Purpose To analyse the modifications induced by two different platelet‐rich plasma (PRP) preparations on osteoarthritis (OA) synoviocytes, by documenting changes in gene expression of factors involved in joint physiopathology. Methods OA synoviocytes were cultured for 7 days in medium with different concentrations of either P‐PRP (a pure platelet concentrate without leucocytes but with a limited number of platelets), L‐PRP (a higher platelet concentrate containing leucocytes) or platelet‐poor plasma (PPP). Gene expression of interleukin (IL)‐1beta, IL‐6, IL‐8/CXCL8, tumour necrosis factor alpha, IL‐10, IL‐4, IL‐13, metalloproteinase‐13, tissue inhibitor of metalloproteinase (TIMP)‐1, (TIMP)‐3, (TIMP)‐4, vascular endothelial growth factor, transforming growth factor beta1, fibroblast growth factor (FGF)‐2, hepatocyte growth factor (HGF), hyaluronic acid (HA) synthases (HAS)‐1, (HAS)‐2, and (HAS)‐3 was analysed by RT‐PCR. HA production was determined in culture supernatants by ELISA. Results IL‐1β, IL‐8 and FGF‐2 were significantly induced by L‐PRP compared to both P‐PRP and PPP; HGF was down‐modulated by L‐PRP versus both P‐PRP and PPP, and an inverse dose–response influence was shown for all preparations.

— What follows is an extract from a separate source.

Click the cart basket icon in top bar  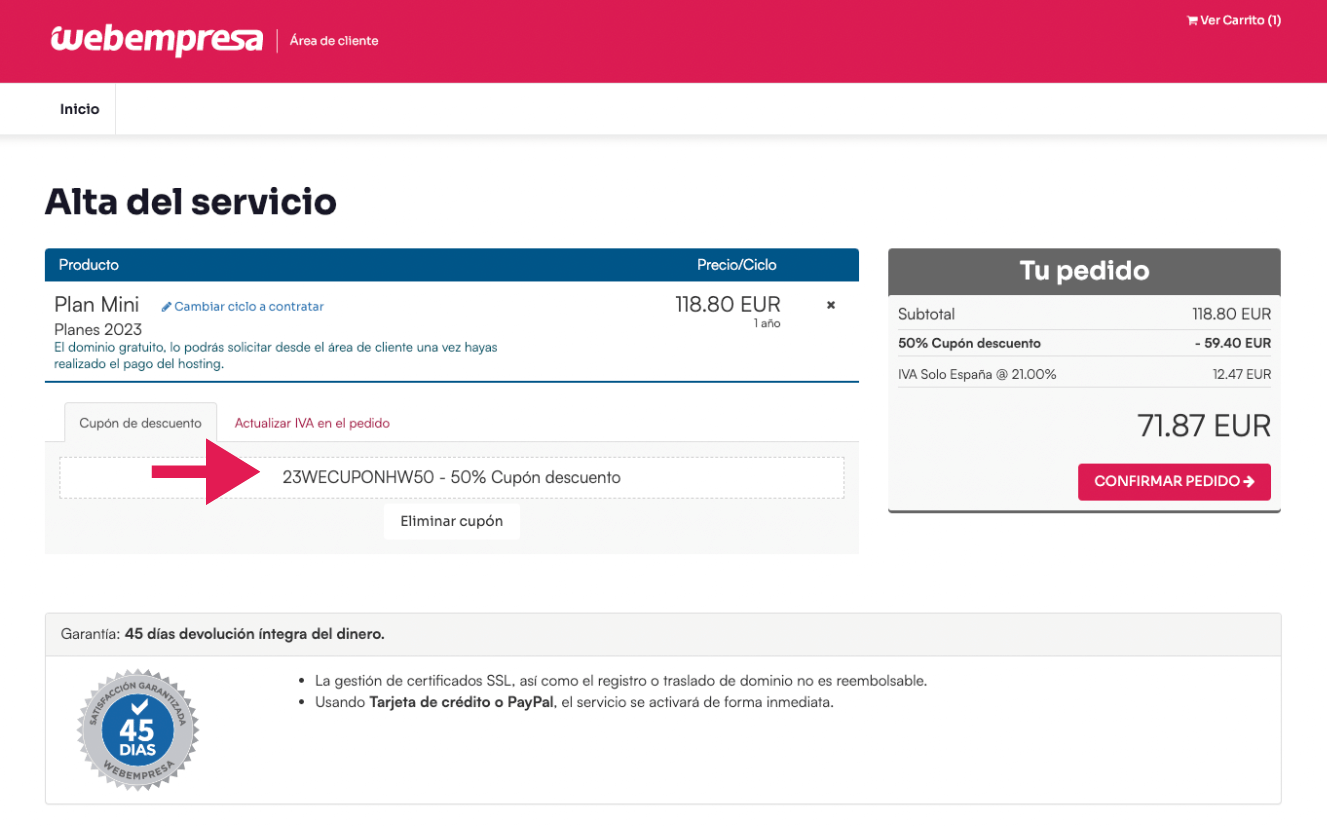(1191, 19)
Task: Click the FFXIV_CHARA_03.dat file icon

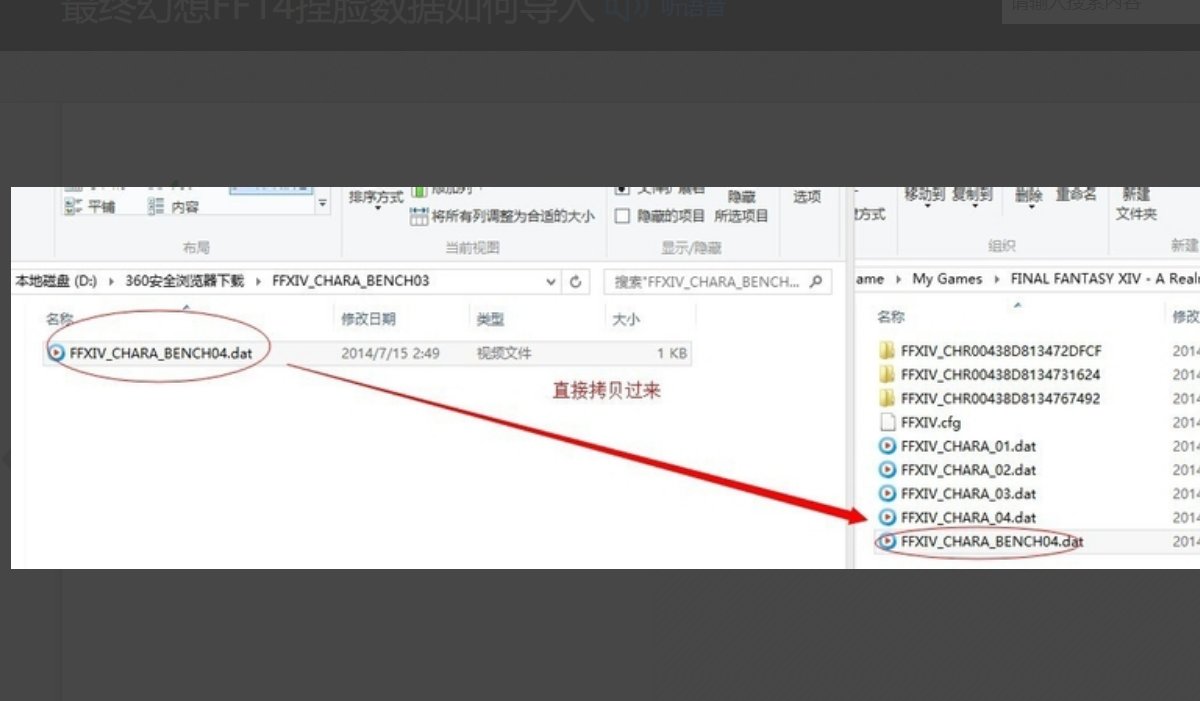Action: click(x=886, y=493)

Expression level of TIMP‐4 was lower in the presence of L‐PRP compared with P‐PRP. HA production and HAS gene expression did not seem to be modulated by PRP. Conclusions L‐PRP is able to sustain the up‐regulation of proinflammatory factors, (IL‐1beta, IL‐8 and FGF‐2), together with a down‐modulation of HGF and TIMP‐4 expression, two factors that have been recognized as anti‐catabolic mediators in cartilage, thus supporting the need to further optimize the PRP preparations to be applied in clinical practice.